Posted on Friday, June 29, 2007

A very good article in the June 28 issue of Rolling Stone, on the Bush administration global warming disinformation campaign, shows direct connections between former White House CEQ chief of staff Phil Cooney and both Vice President Cheney’s office and Karl Rove. From Cheney’s continuing statements that deny and misrepresent the scientific intelligence on human-induced global warming, to Cooney’s manipulative policing of federal climate change science communications on topics deemed politically sensitive, a lack of integrity in dealing with climate science started at the highest level of the administration and fed down directly into the working level of the federal climate research program. Federal science program officials, in requiring clearances from Cooney to publish reports, had been drawn into Cheney’s sphere of influence. “They’ve got a political clientele that does not want to be regulated,” Rolling Stone quotes Climate Science Watch director Rick Piltz as saying. “Any honest discussion of the science would stimulate public pressure for a stronger policy.
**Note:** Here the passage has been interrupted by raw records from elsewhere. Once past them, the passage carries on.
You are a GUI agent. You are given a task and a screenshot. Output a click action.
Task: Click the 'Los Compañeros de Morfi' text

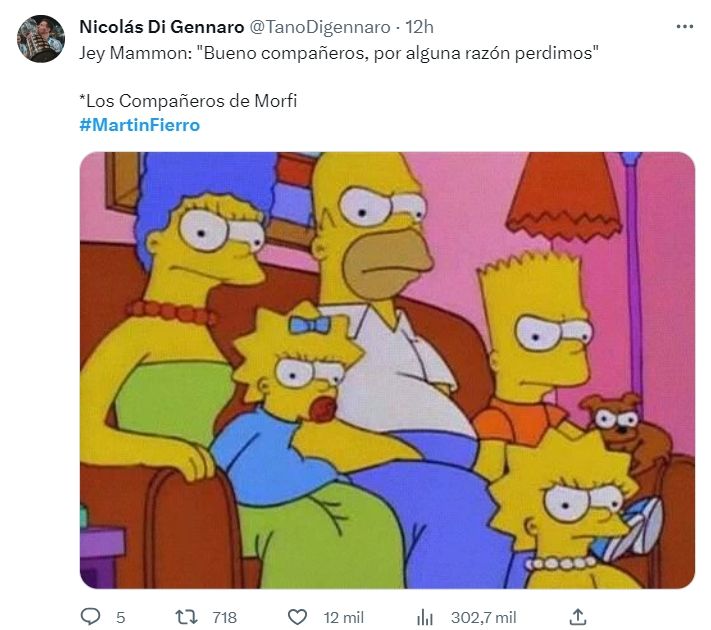pos(188,101)
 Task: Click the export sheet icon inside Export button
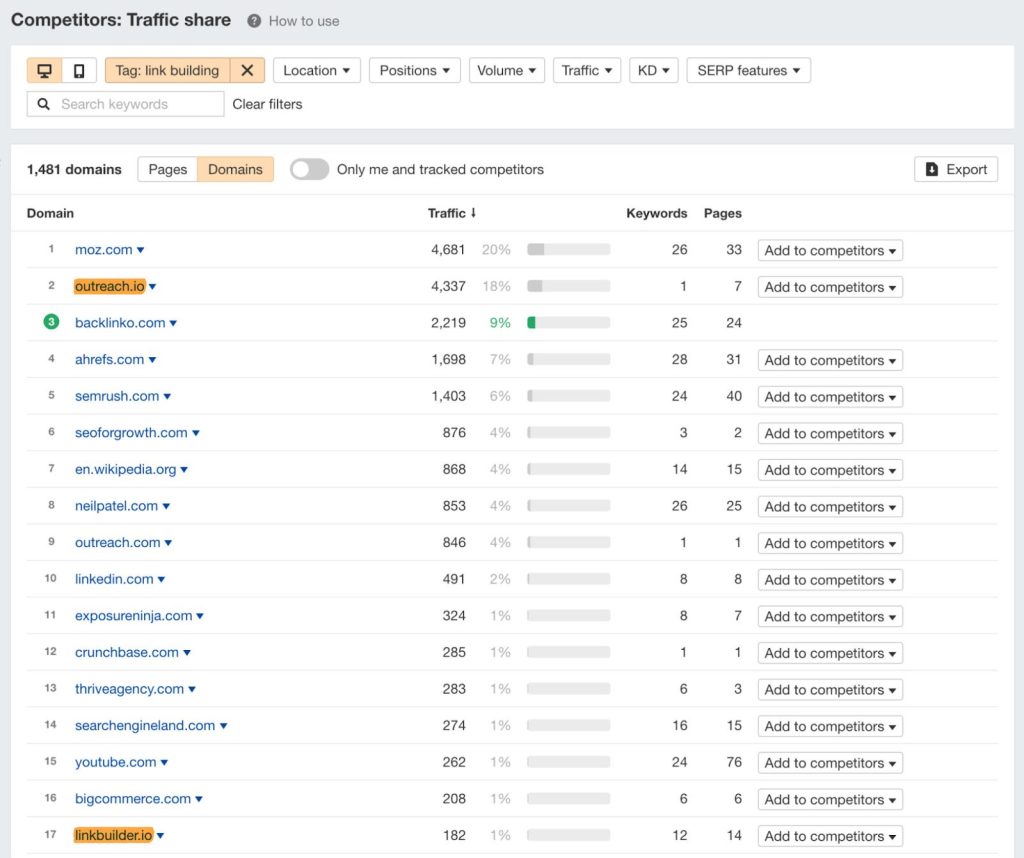930,169
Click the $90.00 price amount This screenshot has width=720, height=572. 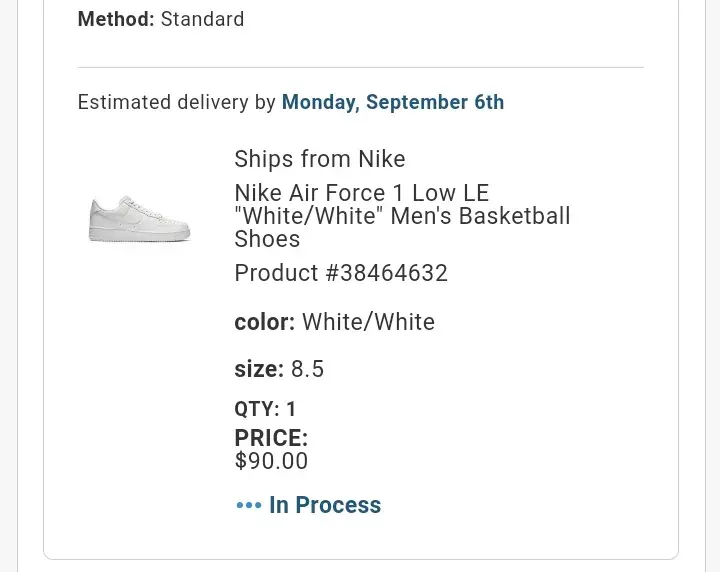pos(271,461)
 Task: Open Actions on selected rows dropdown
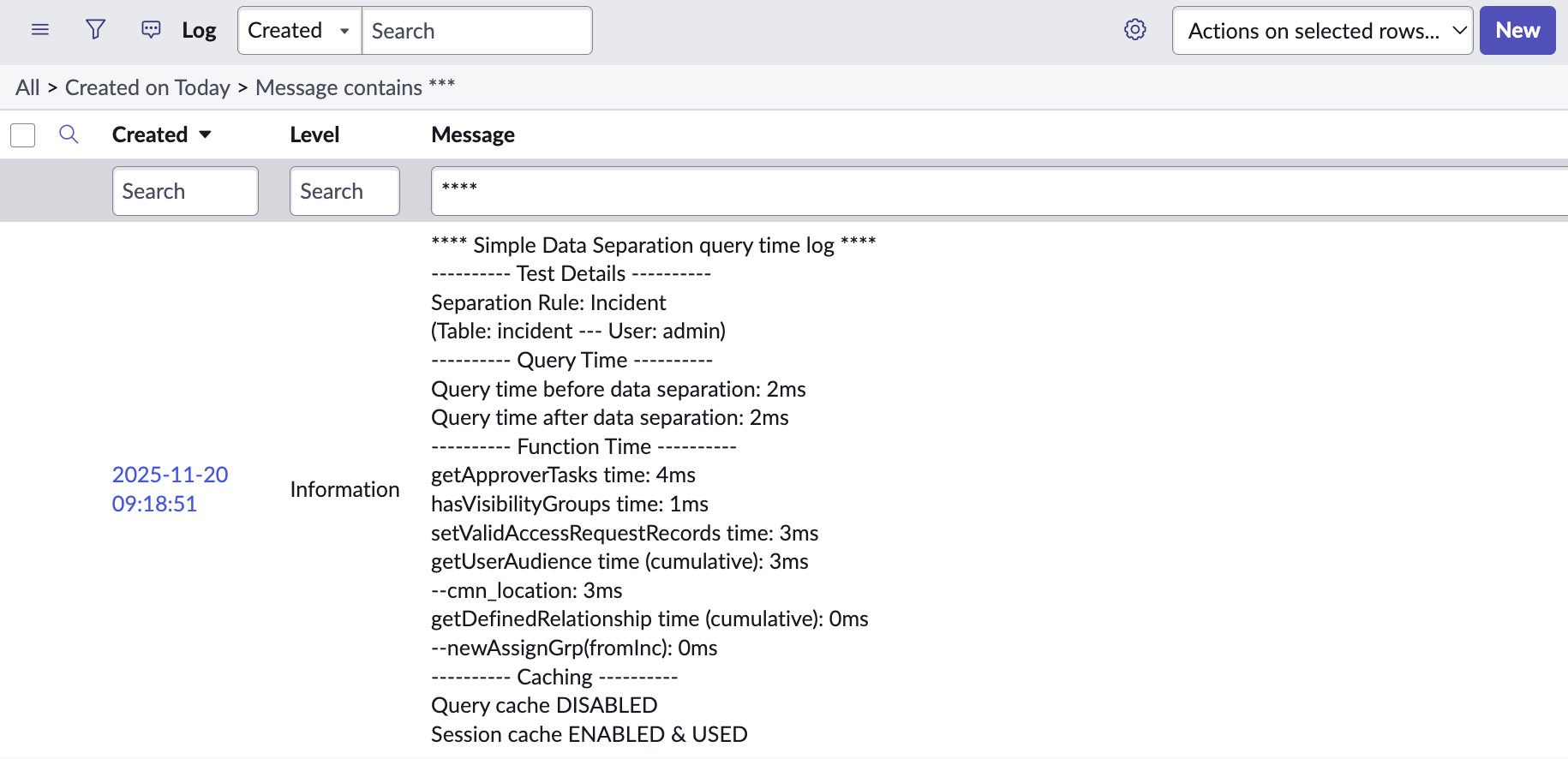tap(1321, 31)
They’re not stupid.” Also from our conversation with reporter Tim Dickinson: “‘They decided they didn’t need to win the debate on climate,’ says Piltz, the former official who exposed Cooney’s tactics. ‘They just had to leave an atmosphere of uncertainty about it and dissipate the will for political action.’” This article—“Six Years of Deceit: Inside the Bush Administration’s Secret Campaign to Deny Global Warming and Let Polluters Shape America’s Climate Policy”—is a must-read for anyone concerned with this problem.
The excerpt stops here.